==== DATA EXCERPTS
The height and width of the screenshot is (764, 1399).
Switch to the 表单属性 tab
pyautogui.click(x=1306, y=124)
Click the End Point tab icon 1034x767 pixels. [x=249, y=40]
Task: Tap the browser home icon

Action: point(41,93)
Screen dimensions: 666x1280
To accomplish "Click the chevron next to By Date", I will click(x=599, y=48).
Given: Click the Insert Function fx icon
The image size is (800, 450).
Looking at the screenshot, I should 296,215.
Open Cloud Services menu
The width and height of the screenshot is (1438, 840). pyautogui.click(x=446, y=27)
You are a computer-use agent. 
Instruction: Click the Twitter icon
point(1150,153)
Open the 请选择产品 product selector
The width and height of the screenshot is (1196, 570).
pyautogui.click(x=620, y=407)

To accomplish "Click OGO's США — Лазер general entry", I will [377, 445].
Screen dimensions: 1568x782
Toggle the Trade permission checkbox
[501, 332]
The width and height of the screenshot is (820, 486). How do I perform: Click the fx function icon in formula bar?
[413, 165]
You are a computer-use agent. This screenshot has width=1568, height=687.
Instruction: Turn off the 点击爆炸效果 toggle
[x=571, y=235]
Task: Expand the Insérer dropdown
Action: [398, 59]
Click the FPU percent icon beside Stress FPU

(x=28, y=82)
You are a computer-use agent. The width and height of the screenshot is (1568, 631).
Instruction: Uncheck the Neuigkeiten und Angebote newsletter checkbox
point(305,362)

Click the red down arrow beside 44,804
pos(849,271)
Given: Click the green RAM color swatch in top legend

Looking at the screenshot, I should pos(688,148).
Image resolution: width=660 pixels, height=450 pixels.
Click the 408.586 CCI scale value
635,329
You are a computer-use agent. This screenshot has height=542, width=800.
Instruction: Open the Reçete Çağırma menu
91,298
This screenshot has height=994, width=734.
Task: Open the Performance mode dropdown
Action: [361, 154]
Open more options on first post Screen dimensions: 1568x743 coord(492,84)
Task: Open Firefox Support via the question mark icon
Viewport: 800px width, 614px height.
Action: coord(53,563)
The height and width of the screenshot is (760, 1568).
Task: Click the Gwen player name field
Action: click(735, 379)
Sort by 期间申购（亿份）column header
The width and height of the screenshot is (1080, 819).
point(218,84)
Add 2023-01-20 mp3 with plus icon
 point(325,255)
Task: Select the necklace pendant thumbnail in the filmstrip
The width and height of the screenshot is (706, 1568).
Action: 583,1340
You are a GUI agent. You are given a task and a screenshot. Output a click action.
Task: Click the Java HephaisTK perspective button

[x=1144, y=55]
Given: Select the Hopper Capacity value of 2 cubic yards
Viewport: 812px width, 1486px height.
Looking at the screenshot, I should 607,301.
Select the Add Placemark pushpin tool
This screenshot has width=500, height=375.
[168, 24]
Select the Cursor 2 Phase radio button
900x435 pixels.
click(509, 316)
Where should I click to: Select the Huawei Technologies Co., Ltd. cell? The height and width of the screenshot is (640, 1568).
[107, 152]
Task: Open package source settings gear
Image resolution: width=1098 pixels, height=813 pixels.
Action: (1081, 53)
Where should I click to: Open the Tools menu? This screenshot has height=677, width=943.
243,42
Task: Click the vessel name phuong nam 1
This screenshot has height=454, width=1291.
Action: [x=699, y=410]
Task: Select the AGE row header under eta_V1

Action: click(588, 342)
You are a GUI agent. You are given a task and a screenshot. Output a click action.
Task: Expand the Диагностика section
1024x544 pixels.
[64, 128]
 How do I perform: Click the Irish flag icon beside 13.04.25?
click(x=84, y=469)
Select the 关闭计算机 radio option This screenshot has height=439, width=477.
========
- ABOUT THIS TASK
Repeat exactly the lines from the first line of the records above through the line containing "Open more options", both included, and nothing else.

- YOUR SOLUTION
The height and width of the screenshot is (764, 1399).
Switch to the 表单属性 tab
pyautogui.click(x=1306, y=124)
Click the End Point tab icon 1034x767 pixels. [x=249, y=40]
Task: Tap the browser home icon

Action: point(41,93)
Screen dimensions: 666x1280
To accomplish "Click the chevron next to By Date", I will click(x=599, y=48).
Given: Click the Insert Function fx icon
The image size is (800, 450).
Looking at the screenshot, I should 296,215.
Open Cloud Services menu
The width and height of the screenshot is (1438, 840). pyautogui.click(x=446, y=27)
You are a computer-use agent. 
Instruction: Click the Twitter icon
point(1150,153)
Open the 请选择产品 product selector
The width and height of the screenshot is (1196, 570).
pyautogui.click(x=620, y=407)

To accomplish "Click OGO's США — Лазер general entry", I will [377, 445].
Screen dimensions: 1568x782
Toggle the Trade permission checkbox
[501, 332]
The width and height of the screenshot is (820, 486). How do I perform: Click the fx function icon in formula bar?
[413, 165]
You are a computer-use agent. This screenshot has width=1568, height=687.
Instruction: Turn off the 点击爆炸效果 toggle
[x=571, y=235]
Task: Expand the Insérer dropdown
Action: [398, 59]
Click the FPU percent icon beside Stress FPU

(x=28, y=82)
You are a computer-use agent. The width and height of the screenshot is (1568, 631).
Instruction: Uncheck the Neuigkeiten und Angebote newsletter checkbox
point(305,362)

Click the red down arrow beside 44,804
pos(849,271)
Given: Click the green RAM color swatch in top legend

Looking at the screenshot, I should pos(688,148).
Image resolution: width=660 pixels, height=450 pixels.
Click the 408.586 CCI scale value
635,329
You are a computer-use agent. This screenshot has height=542, width=800.
Instruction: Open the Reçete Çağırma menu
91,298
This screenshot has height=994, width=734.
Task: Open the Performance mode dropdown
Action: [361, 154]
Open more options on first post Screen dimensions: 1568x743 coord(492,84)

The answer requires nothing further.